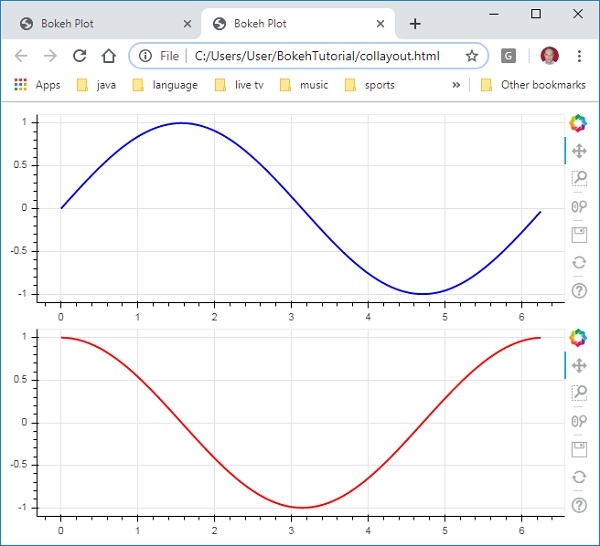
Task: Bookmark this page with the star icon
Action: [472, 56]
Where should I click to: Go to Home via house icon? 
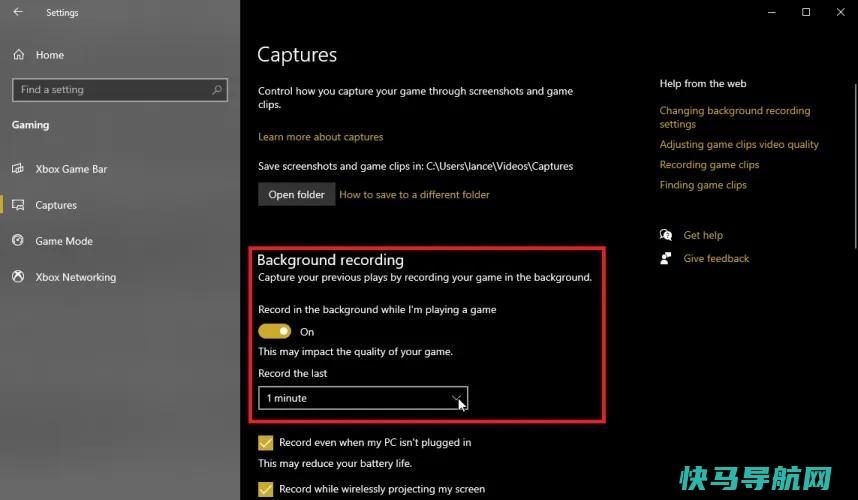pyautogui.click(x=19, y=55)
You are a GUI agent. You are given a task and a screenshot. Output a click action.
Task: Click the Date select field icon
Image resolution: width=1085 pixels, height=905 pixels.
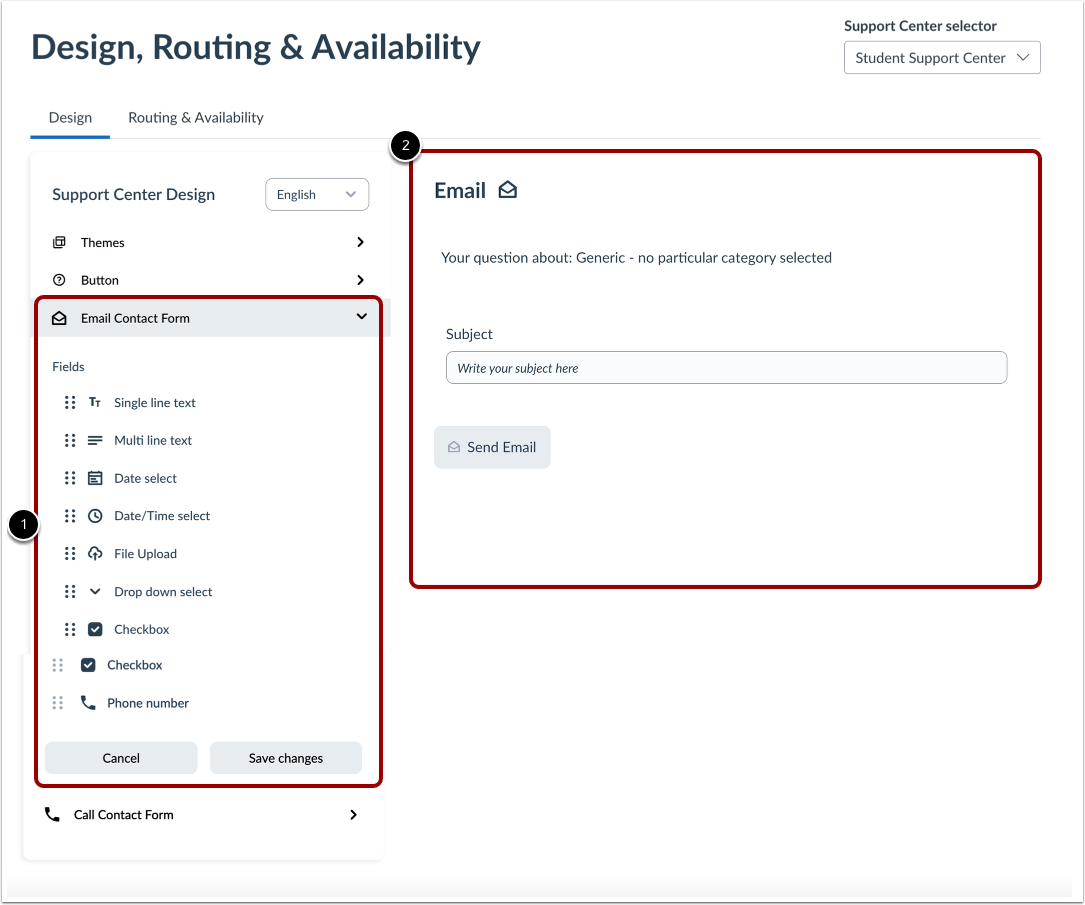[94, 478]
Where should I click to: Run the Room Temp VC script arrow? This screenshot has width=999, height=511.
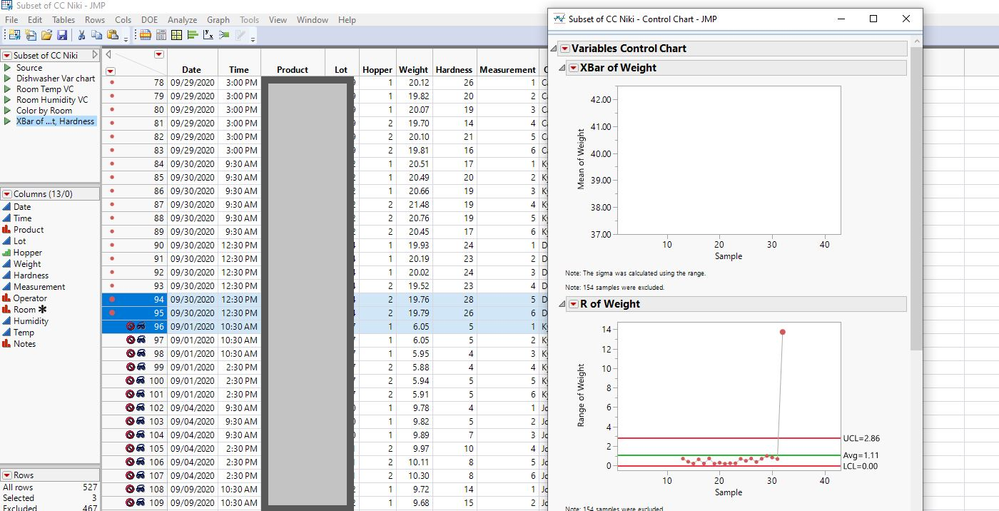(x=8, y=89)
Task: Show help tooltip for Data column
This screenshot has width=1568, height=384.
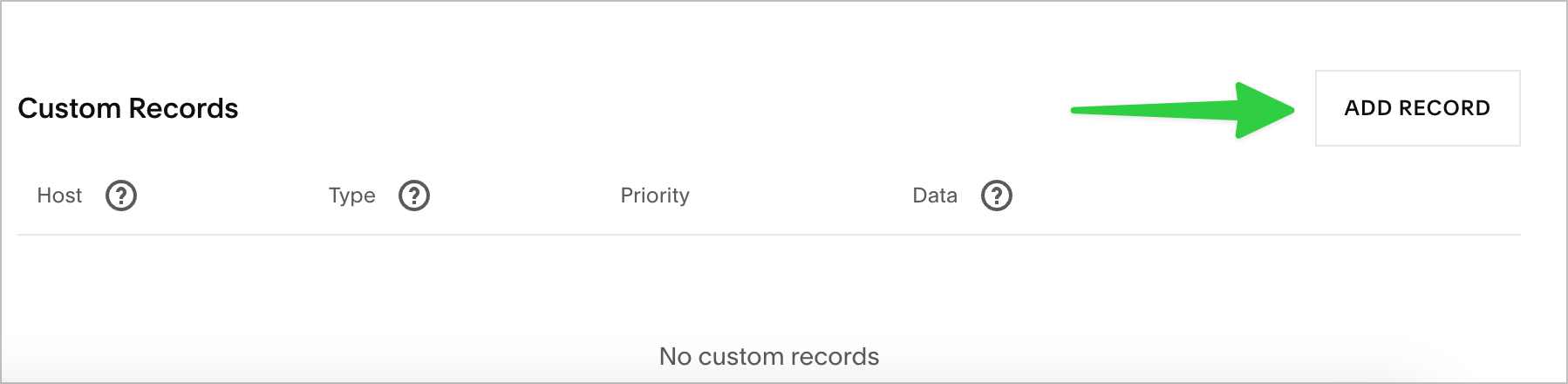Action: point(997,195)
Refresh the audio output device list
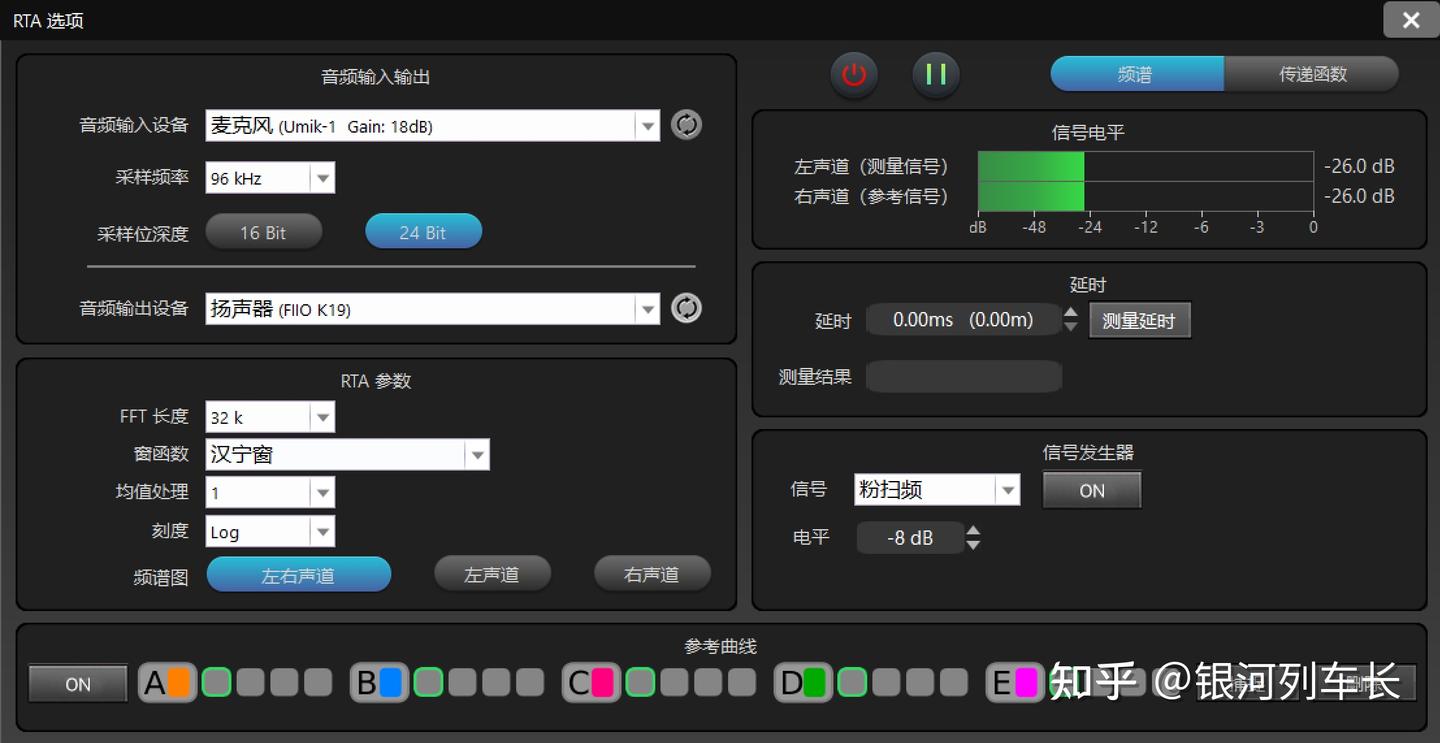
===
** The request **
Extract every line of the data above verbatim, omitting the pictures.

** Answer for this exercise **
Task: Bookmark this page with the star icon
Action: [472, 56]
Where should I click to: Go to Home via house icon? 
pyautogui.click(x=19, y=55)
You are a GUI agent. You are given a task and a screenshot. Output a click action.
Task: Click the Date select field icon
Image resolution: width=1085 pixels, height=905 pixels.
[94, 478]
Where should I click to: Run the Room Temp VC script arrow? This screenshot has width=999, height=511.
(x=8, y=89)
Task: Show help tooltip for Data column
This screenshot has width=1568, height=384.
Action: point(997,195)
Refresh the audio output device list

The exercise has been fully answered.